More competitive strategies included:

  1. Holding Out Until End: meaning, not playing your personal canon at all until the end of the game, so no one knew exactly how to undermine you.  The person who did this won.  This was perhaps an unintended potentiality created by making the number of the cards in the canon the same as the number of cards in hand (5).  In the original version, you would at least have to put down two cards if you wanted to hold five until the end.
  2. Holding two or more of same card until last couple rounds.  In this case, if you have multiples of the same card in your hand, hold them until the last two or three rounds of the game, and then play them in the central and personal canons to guarantee a partial match.
  3. Keep pulling cards out of the central canon that would cripple someone else (without necessarily helping match one’s own personal canon).  This was the most commonly used strategy – instead of building up one’s own canon to match, making sure others’ canons do not match.  This made the game go on a bit longer!

Some Teachable Moments:

The process of playing the game is supposed to mirror the canonization process of ancient Jews and Christians in some ways.

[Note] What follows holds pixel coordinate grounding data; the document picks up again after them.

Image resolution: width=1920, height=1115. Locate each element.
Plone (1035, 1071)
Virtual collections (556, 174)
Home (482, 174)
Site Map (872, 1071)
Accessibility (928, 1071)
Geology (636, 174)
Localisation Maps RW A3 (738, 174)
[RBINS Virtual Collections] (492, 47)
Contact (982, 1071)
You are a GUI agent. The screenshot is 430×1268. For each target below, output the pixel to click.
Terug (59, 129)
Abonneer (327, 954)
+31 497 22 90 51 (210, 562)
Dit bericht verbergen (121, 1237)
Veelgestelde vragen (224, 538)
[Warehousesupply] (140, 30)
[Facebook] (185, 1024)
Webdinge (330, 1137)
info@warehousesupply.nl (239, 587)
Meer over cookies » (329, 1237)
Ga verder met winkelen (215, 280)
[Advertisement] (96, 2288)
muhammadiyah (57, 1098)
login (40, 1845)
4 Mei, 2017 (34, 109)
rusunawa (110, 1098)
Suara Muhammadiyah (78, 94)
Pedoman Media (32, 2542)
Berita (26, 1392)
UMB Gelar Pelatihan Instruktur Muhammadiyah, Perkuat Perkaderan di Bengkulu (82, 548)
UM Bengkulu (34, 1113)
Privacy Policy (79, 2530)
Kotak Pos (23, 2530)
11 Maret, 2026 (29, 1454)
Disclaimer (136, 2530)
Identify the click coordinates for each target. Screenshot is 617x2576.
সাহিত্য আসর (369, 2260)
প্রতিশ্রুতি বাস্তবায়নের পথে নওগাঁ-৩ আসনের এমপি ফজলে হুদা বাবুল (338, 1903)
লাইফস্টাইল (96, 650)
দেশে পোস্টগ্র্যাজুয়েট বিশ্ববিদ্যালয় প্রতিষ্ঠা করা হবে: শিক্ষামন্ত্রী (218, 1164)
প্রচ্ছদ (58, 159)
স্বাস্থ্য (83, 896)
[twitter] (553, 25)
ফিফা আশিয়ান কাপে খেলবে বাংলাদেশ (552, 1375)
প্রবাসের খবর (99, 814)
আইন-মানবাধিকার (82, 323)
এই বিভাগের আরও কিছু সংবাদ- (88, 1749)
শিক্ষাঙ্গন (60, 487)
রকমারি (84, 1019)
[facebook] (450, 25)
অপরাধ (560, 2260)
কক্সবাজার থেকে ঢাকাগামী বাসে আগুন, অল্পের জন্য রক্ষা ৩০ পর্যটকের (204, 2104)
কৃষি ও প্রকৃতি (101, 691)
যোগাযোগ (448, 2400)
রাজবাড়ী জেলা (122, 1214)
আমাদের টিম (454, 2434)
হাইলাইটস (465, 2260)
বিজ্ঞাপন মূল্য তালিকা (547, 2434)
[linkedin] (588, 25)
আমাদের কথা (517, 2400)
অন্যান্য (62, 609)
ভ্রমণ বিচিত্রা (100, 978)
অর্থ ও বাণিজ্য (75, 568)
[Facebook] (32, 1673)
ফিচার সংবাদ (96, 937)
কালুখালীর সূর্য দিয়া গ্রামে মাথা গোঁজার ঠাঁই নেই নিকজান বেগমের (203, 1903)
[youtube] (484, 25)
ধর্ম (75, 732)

  1. Personal Canon and the Proliferation of Jewish and Christian Groups:  each group had their “personal” canon – that is, what they argued should be the canon of all Christians, thereby affecting the “common canon.”  Certain texts become fairly fixed in the common canon, while others are open to negotiation.
    1. In real life, in the Tanakh, works like Esther, Ecclesiastes, or Song of Songs gave some people pause.  Hebrews and Revelation, some of the other Catholic Epistles, and sometimes even the Gospel of John were disputed.
    2. On the other hand, 1 Enoch and Jubilees for the Tanakh and the Didache, Epistle of Barnabas, and the Apocalypse of Peter, among other texts, for the New Testament, were often included in people’s canons in antiquity.
  2. Excluding from Common Canon Due to Being in Someone’s Personal Canon:
    1. Many texts were excluded from people’s personal canons and they tried to take them from the “common canon” BECAUSE they belonged to someone else’s personal canon.  The Gospel of John was beloved by many opposing groups.  This led to some dispute as some groups began to want to keep it out because people they disliked really liked John.  On the other hand, Irenaeus of Lyons, while recognizing this, argued strongly for its inclusion, nonetheless.
  3. Common Canon and Agreements:
    1. In real life, many texts were stable across canons, especially the synoptic gospels and most of the letters of Paul.  Or, in the case of the Tanakh (Hebrew Bible), the Torah and Prophets were largely stable.
  4. Matching Canon and Triumph of One Group:
    1. One group’s canon eventually wins the day.  For Judaism, this is the Rabbinic canon; for Christianity, this is the canon first put forward by Athanasius of Alexandria in his Easter Letter (367 CE), even though it would take a while for his canon to become the norm.

Final Thoughts

This worked well, I think, for my relatively moderately sized class of 20 students.  I wonder what the logistics would be like for a larger class at a bigger institution.  We had some false starts and difficulties at first with some need to clarify certain rules, but by the end it seemed most of the students were having fun with it.  Some students actually read the cards – that is, each card has not only a name, but a few lines of description of the book that might influence whether one thinks it should belong in the canon – while others were more focused on winning the game and read the cards as much as they would a regular deck of cards.

The game clearly communicated that the canon was a negotiation and that it was a constantly shifting thing, with books being added or subtracted over time.  It is a product of social negotiations rather than something that dropped out of the sky.